= William Wynne (historian) =

Welsh historian

William Wynne (c. 1671 - May 1704) was a Welsh historian.

==Life==
Wynne was the youngest son of Robert Wynne (a canon of Bangor Cathedral and rector of Llanddeiniolen and Llaniestyn) and his wife Catherine Madryn, heiress of Llannerch Fawr. William Wynne's eldest brother was Robert Wynne. William Wynne was born before 12 November 1671 and educated at Jesus College, Oxford (like his father and elder brother). He matriculated in March 1688 and took his Bachelor of Arts degree in 1691. He became a Fellow of the college in 1692, and held this position until his death in 1704. After ordination, he became rector of Llanfachraeth, Anglesey, but appears not to have resided there.

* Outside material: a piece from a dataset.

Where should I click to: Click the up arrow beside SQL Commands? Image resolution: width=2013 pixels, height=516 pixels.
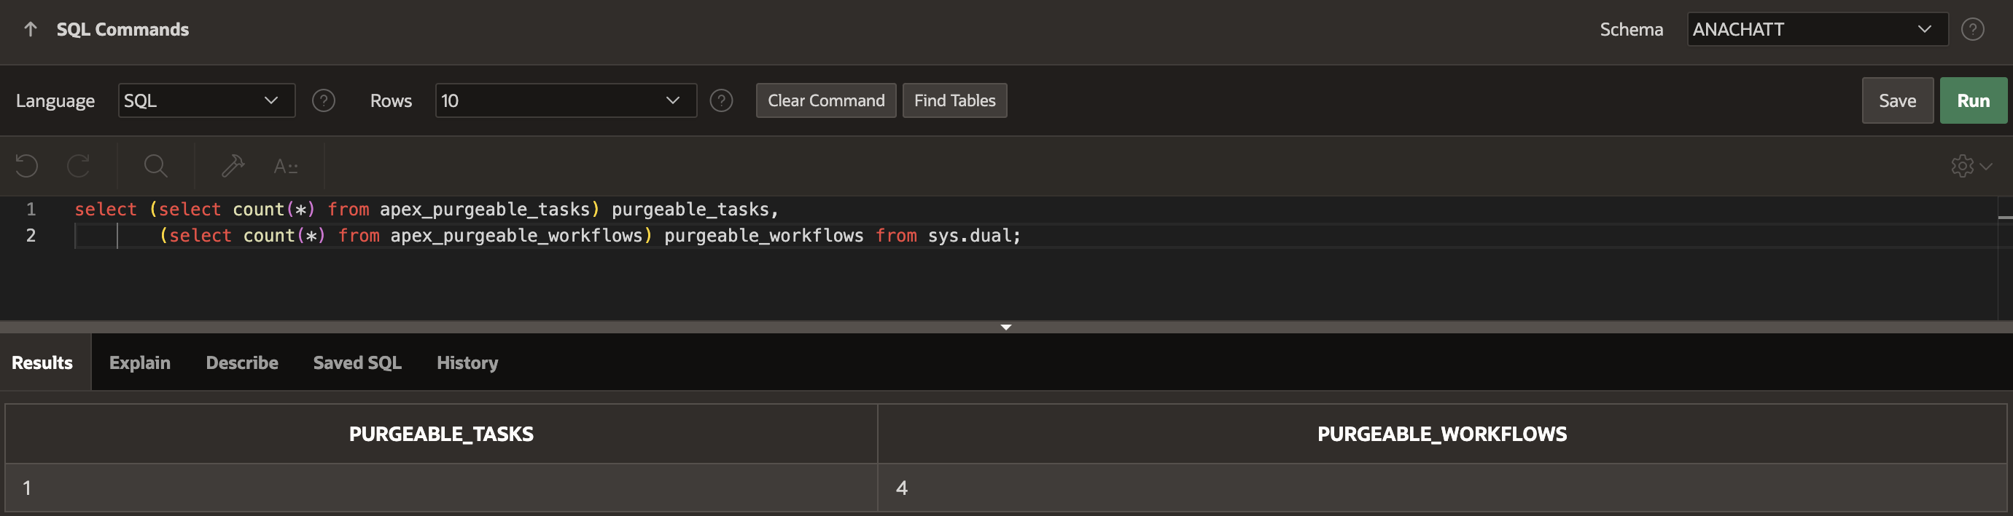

Whilst at Oxford, he was part of the circle of Edward Lhuyd, the Welsh naturalist, botanist, linguist, geographer and antiquary. Wynne's publications included a History of Wales (1697), which was essentially a new version of David Powel's 1584 work The Historie of Cambria, now called Wales. Wynne's version, which was reprinted in 1702 (unchanged), 1774 and 1812 (with changes each time), and in 1832 (with topographical notes), was the starting point in English on medieval Welsh history for nearly two hundred years.